There’s also a wonderful encounter with Lemmy from Motorhead (of all people).



Books I’ve always thought that the way to tell if you’ve become a lifelong fan of something is if you can see which parts of it are a bit rubbish. Guardianista Emma Brockes spends an awful lot of her book What Would Barbra Do? listing the kinds of musicals she loathes and exactly why, an overblown chorus here, piss poor plotting there. She hates Rent (we’ll forgive her) and the movie version of Phantom of the Opera but has a surprising amount of time for the stage version. Yet, because she’s a fan, she slates them with a passionate intelligence, explaining perfectly convincingly why they don’t work and throughout you can see that she probably still loves them for all that. She says The Sound of Music isn’t her favourite piece of work but still takes the pilgrimage to Saltzburg to see where the exteriors were shot (which is one of the funniest parts of the books as she describes in agonising detail the other tourists accompanying her on the coach).

I've written before about where I stand with musicals; the bullet points are: love Sondheim, love Rogers and Hammerstein, love Porter, love Coward, love Whedon, hate Lloyd-Webber. Brockes caught the bug in childhood through weekly trips to the west end with her mother and a school friend through their mutual love of Mary Poppins, but it was really during her teenage years that she realised that no other genre would be quite as inspiring, that Rogers and Hammerstein rocked her showboat more than the top forty and indie. The book is mostly a memoir, charting that interest into adulthood and a hundred nights at the theatre or in front of the tv watching fledgling actresses within the fiction and not, expressing their emotion in song. Threaded in between are ruminations on why some men hate musicals, why a lot of women love them and why the worst place to see most of them is in a theatre with people who are clearly agnostic.

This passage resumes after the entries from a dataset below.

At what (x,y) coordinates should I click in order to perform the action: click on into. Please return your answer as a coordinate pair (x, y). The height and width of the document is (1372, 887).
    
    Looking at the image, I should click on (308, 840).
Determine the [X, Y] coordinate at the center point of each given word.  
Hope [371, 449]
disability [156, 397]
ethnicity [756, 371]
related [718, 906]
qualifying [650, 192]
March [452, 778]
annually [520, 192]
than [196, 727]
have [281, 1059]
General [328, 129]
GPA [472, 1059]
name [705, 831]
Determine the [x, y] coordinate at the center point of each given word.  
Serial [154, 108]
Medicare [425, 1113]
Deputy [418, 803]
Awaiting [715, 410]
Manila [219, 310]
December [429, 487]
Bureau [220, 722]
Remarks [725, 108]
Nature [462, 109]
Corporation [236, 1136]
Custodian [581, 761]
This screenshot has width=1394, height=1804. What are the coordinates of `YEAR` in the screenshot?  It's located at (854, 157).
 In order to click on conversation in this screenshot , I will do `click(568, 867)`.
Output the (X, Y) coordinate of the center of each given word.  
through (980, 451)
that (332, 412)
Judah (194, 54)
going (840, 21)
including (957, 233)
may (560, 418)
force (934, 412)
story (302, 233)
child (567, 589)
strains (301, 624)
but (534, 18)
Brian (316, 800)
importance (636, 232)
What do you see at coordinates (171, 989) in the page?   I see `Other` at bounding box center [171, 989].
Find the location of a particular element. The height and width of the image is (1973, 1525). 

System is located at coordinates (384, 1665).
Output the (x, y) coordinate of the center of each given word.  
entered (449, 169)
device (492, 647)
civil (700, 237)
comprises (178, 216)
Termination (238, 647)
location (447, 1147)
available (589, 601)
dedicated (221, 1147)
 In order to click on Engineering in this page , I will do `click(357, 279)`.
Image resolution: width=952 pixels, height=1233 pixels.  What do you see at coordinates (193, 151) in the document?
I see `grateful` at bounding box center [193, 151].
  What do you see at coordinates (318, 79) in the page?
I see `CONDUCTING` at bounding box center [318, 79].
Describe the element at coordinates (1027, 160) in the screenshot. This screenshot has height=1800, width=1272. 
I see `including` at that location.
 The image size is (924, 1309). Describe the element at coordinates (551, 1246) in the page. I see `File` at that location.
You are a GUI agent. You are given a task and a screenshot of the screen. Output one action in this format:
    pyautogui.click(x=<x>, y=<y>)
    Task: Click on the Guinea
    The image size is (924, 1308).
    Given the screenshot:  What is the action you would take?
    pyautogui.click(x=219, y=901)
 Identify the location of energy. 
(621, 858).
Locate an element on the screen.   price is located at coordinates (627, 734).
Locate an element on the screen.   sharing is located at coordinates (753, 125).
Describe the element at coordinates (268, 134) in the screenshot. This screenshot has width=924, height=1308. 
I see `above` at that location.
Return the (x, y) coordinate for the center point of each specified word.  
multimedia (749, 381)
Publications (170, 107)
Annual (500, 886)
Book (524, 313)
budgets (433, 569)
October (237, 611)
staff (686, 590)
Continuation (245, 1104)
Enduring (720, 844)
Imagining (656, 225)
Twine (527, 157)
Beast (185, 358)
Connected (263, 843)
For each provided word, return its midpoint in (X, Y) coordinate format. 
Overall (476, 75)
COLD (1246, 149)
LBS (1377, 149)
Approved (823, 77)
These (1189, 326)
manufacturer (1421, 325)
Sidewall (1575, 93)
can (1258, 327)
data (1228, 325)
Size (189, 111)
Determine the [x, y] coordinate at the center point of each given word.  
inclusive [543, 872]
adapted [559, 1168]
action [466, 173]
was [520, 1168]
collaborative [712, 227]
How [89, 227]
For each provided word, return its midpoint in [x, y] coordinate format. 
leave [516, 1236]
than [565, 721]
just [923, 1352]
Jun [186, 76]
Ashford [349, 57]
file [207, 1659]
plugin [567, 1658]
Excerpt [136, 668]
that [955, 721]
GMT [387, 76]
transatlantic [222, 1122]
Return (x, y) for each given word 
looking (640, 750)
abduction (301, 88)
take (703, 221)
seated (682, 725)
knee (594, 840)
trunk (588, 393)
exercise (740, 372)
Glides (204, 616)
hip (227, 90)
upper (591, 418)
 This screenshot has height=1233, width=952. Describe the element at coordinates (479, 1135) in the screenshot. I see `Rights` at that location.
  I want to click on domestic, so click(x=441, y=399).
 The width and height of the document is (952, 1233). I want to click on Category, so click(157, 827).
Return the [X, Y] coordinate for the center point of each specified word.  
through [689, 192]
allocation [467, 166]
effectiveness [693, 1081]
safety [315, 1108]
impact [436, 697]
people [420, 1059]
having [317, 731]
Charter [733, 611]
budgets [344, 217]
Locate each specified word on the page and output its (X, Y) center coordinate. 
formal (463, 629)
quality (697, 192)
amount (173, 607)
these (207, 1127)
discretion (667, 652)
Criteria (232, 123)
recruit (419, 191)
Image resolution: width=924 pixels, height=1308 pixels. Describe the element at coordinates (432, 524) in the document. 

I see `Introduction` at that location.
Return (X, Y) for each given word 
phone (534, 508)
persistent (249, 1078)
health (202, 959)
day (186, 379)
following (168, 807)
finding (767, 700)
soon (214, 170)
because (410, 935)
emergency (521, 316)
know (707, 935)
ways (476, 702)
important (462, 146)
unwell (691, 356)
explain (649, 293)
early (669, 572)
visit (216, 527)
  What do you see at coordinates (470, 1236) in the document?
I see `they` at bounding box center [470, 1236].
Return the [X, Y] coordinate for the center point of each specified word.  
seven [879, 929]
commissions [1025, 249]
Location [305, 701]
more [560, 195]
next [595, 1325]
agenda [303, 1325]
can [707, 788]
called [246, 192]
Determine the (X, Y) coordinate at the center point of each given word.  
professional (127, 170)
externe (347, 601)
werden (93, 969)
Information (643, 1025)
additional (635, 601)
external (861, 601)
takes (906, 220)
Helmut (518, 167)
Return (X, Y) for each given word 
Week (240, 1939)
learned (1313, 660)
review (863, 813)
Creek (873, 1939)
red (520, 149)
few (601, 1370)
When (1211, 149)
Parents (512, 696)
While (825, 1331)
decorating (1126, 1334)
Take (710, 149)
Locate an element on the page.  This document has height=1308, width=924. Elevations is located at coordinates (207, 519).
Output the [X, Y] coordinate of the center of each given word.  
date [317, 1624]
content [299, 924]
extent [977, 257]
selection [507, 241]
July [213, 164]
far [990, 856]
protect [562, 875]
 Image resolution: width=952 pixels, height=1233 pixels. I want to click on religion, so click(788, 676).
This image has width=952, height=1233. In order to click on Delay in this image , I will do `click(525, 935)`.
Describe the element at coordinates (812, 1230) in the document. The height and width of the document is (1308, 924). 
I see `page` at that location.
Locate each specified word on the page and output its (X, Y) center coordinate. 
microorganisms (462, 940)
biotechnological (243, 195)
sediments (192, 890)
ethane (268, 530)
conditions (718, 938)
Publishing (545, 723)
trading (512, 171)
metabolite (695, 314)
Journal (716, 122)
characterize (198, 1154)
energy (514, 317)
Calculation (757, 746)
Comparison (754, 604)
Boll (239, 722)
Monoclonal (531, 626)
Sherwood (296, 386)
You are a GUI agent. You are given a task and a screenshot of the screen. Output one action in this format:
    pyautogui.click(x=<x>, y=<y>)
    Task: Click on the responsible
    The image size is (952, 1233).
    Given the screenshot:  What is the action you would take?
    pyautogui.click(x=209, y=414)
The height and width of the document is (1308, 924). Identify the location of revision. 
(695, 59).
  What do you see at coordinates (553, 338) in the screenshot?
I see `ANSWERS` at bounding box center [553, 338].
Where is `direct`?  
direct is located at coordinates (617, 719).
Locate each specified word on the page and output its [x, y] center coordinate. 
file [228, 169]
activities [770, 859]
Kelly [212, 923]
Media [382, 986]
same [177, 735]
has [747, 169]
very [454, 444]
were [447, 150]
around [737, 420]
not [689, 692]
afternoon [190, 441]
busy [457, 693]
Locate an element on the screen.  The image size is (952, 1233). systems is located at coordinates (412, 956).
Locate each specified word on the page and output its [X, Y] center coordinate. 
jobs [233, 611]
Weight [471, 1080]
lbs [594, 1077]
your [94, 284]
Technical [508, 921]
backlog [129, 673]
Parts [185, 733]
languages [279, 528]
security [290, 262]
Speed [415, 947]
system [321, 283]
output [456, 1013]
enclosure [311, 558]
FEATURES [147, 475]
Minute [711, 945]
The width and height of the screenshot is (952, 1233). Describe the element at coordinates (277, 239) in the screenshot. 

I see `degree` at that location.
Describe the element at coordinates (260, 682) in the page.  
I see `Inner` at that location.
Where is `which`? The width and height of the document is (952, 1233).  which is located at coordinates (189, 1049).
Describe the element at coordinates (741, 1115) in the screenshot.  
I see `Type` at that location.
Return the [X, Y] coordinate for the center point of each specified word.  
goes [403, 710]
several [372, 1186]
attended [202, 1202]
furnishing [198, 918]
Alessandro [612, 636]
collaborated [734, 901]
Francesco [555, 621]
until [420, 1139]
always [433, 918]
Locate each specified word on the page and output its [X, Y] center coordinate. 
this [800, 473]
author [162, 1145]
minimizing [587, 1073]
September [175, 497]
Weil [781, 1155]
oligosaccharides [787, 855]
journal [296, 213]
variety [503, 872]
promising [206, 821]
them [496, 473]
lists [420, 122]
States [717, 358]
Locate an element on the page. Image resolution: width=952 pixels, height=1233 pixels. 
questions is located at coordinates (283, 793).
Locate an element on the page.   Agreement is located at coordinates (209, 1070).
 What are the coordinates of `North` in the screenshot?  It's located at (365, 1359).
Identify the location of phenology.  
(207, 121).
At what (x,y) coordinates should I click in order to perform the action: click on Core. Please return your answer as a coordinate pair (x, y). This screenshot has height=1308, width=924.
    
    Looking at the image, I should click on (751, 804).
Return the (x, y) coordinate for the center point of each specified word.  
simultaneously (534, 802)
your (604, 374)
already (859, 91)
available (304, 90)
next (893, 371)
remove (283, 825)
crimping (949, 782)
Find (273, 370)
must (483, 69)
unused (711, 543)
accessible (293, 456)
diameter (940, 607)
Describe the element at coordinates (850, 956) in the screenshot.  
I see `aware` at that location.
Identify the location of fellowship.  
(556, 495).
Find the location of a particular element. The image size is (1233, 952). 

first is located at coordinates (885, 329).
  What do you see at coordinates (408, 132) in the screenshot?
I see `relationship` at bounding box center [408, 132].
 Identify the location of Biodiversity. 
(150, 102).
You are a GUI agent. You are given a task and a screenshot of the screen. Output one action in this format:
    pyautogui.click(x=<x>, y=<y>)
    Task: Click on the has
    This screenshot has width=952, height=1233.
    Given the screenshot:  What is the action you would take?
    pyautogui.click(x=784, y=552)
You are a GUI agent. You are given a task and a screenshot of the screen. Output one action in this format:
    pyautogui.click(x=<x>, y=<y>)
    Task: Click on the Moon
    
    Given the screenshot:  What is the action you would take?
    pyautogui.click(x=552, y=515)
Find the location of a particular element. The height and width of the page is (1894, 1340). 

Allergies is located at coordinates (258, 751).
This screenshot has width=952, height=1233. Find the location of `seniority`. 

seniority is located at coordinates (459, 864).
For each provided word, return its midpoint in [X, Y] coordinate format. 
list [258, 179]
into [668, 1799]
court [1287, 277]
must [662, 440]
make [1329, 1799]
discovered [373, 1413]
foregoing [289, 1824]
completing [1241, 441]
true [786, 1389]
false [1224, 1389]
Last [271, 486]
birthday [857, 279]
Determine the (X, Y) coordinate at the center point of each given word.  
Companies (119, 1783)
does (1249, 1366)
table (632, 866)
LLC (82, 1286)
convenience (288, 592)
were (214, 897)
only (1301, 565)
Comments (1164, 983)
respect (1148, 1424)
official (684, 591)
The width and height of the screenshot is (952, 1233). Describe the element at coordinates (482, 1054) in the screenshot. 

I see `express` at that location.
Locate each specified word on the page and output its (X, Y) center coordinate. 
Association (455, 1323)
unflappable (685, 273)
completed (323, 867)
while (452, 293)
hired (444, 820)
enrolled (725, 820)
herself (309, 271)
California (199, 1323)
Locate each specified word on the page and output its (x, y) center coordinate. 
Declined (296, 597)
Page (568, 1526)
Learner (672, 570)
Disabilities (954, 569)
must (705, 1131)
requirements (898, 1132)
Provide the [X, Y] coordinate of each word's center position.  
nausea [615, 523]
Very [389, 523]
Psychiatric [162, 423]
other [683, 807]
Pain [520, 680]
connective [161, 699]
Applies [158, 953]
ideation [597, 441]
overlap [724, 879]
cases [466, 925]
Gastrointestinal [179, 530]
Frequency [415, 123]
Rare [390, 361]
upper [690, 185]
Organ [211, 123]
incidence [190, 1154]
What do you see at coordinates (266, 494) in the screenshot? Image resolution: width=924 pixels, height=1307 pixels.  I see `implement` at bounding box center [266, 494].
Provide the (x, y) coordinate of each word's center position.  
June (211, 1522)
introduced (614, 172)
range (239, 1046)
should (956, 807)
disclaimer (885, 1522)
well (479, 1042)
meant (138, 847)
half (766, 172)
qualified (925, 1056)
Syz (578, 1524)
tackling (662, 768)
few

The interviews are best. She meets a Streisand impersonator who's perennially disappointed by his idol and one of Mickey Rooney’s many sons (the actor has had eight wives) himself a choreography but whose life story, spread across four pages is too much of an exciting left turn to be spoiled here. There’s also a wonderful encounter with Lemmy from Motorhead (of all people), where he gives his own sweary opinion of the genre. But there’s not really a dull passage; Brockes offers a ramshackle collection of stories and analyses that are far more engaging than a definitive history might have been and even when she’s offering little more than a synopsis you get the impression that its probably as entertaining as the musical itself (thank god I’ll never have to watch Xanadu now). It’s like spending an evening having a once sided conversation with a friend and you don’t notice you’re not actually speaking because you’re enjoying yourself so much. In other words, even if you don’t quite share the writer’s passion for musicals, by the end you’re dying to see a lot more of them.